Price Realized: $4,112.50

A tintype portrait of an unidentified high ranking Confederate officer; half plate housed in a half case.

This is indeed a colonel dating to sometime after February 1861 when the Provisional Army of the Confederate States (PACS) was initially organized with rank and insignia (three stars without wreath), indicating colonel proscribed in regulations first published in Southern newspapers on May 25, 1861, revised and codified in the June 6, 1861 dress regulations. The double-breasted frock coat and tall forage cap appear to be a shade of grey with a darker colored collar and cap band, all consistent with the June 1861 regulations, although this colonel lacks the gold sleeve loops called chicken guts. The belt plate appears to be a round two-piece state shield, possibly Virginia, while the sword is a typical M1821 straight-bladed militia pattern often seen in early Southern photography.

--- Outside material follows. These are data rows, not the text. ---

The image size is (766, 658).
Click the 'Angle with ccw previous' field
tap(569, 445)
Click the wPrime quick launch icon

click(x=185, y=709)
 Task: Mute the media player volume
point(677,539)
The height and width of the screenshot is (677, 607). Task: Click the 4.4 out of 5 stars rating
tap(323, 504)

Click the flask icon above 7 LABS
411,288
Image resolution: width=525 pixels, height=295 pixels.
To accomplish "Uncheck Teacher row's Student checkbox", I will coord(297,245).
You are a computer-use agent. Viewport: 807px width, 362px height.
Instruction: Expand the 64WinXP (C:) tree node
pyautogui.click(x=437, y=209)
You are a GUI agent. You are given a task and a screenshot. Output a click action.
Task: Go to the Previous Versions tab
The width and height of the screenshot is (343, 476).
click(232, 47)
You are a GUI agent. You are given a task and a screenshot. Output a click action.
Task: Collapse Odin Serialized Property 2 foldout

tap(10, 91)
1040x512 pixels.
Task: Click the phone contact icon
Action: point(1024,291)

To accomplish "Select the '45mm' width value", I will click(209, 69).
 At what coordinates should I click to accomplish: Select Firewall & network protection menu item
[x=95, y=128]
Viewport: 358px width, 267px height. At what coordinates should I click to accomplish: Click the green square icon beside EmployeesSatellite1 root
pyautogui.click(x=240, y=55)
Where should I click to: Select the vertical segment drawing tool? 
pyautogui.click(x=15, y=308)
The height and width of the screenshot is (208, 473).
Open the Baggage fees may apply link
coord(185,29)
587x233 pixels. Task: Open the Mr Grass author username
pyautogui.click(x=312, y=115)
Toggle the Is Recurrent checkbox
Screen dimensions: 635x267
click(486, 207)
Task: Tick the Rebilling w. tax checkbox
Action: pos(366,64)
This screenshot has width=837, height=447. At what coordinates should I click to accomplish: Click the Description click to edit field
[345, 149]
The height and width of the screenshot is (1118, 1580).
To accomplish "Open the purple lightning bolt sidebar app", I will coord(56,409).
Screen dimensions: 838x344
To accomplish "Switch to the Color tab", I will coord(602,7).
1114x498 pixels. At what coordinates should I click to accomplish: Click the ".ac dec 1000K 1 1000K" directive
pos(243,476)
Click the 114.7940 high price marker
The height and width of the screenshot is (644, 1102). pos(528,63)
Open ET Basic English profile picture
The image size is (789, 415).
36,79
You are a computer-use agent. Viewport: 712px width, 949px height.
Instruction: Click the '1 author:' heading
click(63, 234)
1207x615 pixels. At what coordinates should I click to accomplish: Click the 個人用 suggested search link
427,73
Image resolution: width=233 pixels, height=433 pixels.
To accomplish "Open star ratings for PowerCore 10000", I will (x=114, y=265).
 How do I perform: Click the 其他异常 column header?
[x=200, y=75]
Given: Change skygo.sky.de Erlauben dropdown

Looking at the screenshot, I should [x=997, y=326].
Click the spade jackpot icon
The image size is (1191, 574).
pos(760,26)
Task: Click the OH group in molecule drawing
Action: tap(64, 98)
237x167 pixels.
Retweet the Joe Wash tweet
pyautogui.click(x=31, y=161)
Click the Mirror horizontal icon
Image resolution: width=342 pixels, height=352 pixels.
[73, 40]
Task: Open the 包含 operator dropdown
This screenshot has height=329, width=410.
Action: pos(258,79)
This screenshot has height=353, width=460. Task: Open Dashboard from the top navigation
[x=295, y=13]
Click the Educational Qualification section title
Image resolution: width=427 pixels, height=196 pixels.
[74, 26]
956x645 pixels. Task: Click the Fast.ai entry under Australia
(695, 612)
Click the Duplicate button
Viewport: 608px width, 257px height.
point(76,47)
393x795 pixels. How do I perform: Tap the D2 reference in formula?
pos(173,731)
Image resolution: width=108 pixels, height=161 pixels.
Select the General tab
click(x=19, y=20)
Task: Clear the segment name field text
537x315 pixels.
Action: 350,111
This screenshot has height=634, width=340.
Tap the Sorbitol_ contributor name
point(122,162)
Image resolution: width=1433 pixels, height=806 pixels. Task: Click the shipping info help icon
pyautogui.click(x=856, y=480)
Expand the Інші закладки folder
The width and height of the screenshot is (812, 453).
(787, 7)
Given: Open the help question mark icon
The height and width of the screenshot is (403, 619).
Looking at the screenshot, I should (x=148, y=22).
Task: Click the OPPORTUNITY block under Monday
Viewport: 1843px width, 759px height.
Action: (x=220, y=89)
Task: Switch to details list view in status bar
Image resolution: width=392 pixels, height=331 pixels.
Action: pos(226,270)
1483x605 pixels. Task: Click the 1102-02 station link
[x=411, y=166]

As a tintype, the plate is most likely reversed. The proper reading of the Old English script letters embroidered on the band of the forage cap is translated as I-P-A, or L-P-A. Although this is a key to identifying the unit and possibly the colonel, unfortunately, the initials "IPA" are at present unknown. As each company entered Confederate service under its own local name, there are several possibilities (see Tancig's Confederate Military Land Units, 1967). "IPA" does not stand for any of the specialty departments in the Confederate Army, such as engineers, commissary, judge advocate general, etc. At this point, we have been unable to identify this officer, but we can say with some certainty that he did not become a general later in the war because there is no obvious likeness in Warner's Generals in Gray.

Condition: Original cover glass was broken, so it has been removed; few spots on plate; otherwise very good portrait.